Résumé:

La montée des tensions religieuses contemporaines interroge la capacité du droit international et des systèmes juridiques nationaux à garantir une coexistence pacifique entre croyances, convictions et libertés fondamentales. Alors que la liberté de religion est largement consacrée par les grands textes internationaux, les conflits actuels révèlent les limites concrètes de cette protection face aux dynamiques politiques, médiatiques et institutionnelles liées au fait religieux.

Les instruments juridiques internationaux reconnaissent pourtant clairement la liberté de conscience et de religion comme un droit fondamental. La Déclaration universelle des droits de l’homme, le Pacte international relatif aux droits civils et politiques ou encore la Convention européenne des droits de l’homme consacrent tous la liberté de croire, de pratiquer une religion ou d’en changer. Cependant, l’existence de ces normes ne suffit pas à empêcher les tensions identitaires ou les phénomènes de radicalisation.

Le rôle des médias dans la construction des oppositions culturelles et religieuses occupe une place centrale dans cette réflexion. Certains médias sont accusés d’alimenter des discours identitaires ou civilisationnels susceptibles d’accentuer les fractures sociales, en opposant systématiquement différentes communautés religieuses ou culturelles. Cette instrumentalisation médiatique contribuerait à fragiliser les équilibres démocratiques et le cadre juridique protecteur des libertés fondamentales.
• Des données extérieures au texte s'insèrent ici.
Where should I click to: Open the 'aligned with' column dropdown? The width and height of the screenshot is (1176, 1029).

L’analyse aborde également les rapports entre pouvoir religieux et pouvoir politique. Les alliances entre certaines figures religieuses et responsables politiques soulèvent la question de l’influence croissante des autorités spirituelles sur les structures étatiques et les choix de société. Cette proximité ravive le débat sur la séparation entre autorité religieuse et pouvoir public dans les démocraties contemporaines.

Une réflexion critique est aussi menée sur les systèmes juridiques religieux eux-mêmes. Droit canonique, charia, halakha ou structures sociales fondées sur les castes sont présentés comme pouvant entrer en contradiction avec certains principes universels des droits de l’homme, notamment l’égalité entre les individus, la liberté de conscience ou les droits des minorités.

L’ensemble conduit finalement à défendre l’idée d’une réforme des rapports entre religion, pouvoir et droit, afin de préserver la liberté individuelle, prévenir les dérives autoritaires fondées sur le religieux et garantir la primauté des droits humains universels dans les sociétés contemporaines.